Shown in Fig 4 is a comparison between influx kin of hepatocyte Gadoxetate for pre- and-post surgery. The parameter-value of kin for pat1-2 decreased significantly between pre-and post-surgery. The same pattern can be observed in Fig 5 showing a decrease in the liver- to spleen contrast ratio (LSC) measurement both using the 10- and 20-min images for all patients Pat(1-4). Shown in figure 4, in white dots in the ‘Pre-column’ is all the patients the only did the pre-surgery MRI investigation.

Discussion

Differences could be observed between pre- and post-surgical examinations using both methods. The LSC measurements in particular showed a downward trend for all patients. The same behavior could be observed in Pat1-2 for the influx rate parameter, but not in pat3 and 4. The dynamics and amount of Gadoxetate uptake was very much related the volume of resection. The difference in the dynamic behavior of the uptake is particularly interesting, for example the post-surgery data for pat1 peaks early and then hits low plateau which is very different from pre-surgery data at which a plateau was reached more slowly. This we interpret as a faster release reflected by the efflux (keff) which was magnitudes higher for pat1 post-surgery. Also, an additional observation was that the co-transporter bilirubin seems to be inversely correlated to hepatocyte Gadoxetate concentration. Gadoxetate and bilirubin uses the same hepatocyte transporter (OATP1) to which bilirubin has higher transport affinity. High bilirubin therefore contributes to the observed lower Gadoxetate concentration in patients, which underwent more severe resections, or that had a poor uptake at baseline.

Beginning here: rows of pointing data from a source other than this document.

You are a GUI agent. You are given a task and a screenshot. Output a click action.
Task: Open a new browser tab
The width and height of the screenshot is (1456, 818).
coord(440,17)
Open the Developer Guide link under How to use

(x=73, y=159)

In conclusion, we have observed dramatic differences between pre- and post surgery depending on the severity of disease as well as the extent of surgery. Moreover, to gain additional understanding of the differences in uptake dynamics between patients and segments, the model could be developed by adding additional effects on transport, such as bilirubin uptake via OATP1.

Acknowledgements

No acknowledgement found.

References

[1] Forsgren MF, Karlsson M, Dahlqvist Leinhard O, Dahlström N, Noren B, Romu T, Ignatova S, Ekstedt M, Kechagias S, Lundberg P, Cedersund G, Model-inferred mechanisms of liver function from magnetic resonance imaging data: Validation and variation across a clinically relevant cohort. PL oS Comp Biol, June 2019.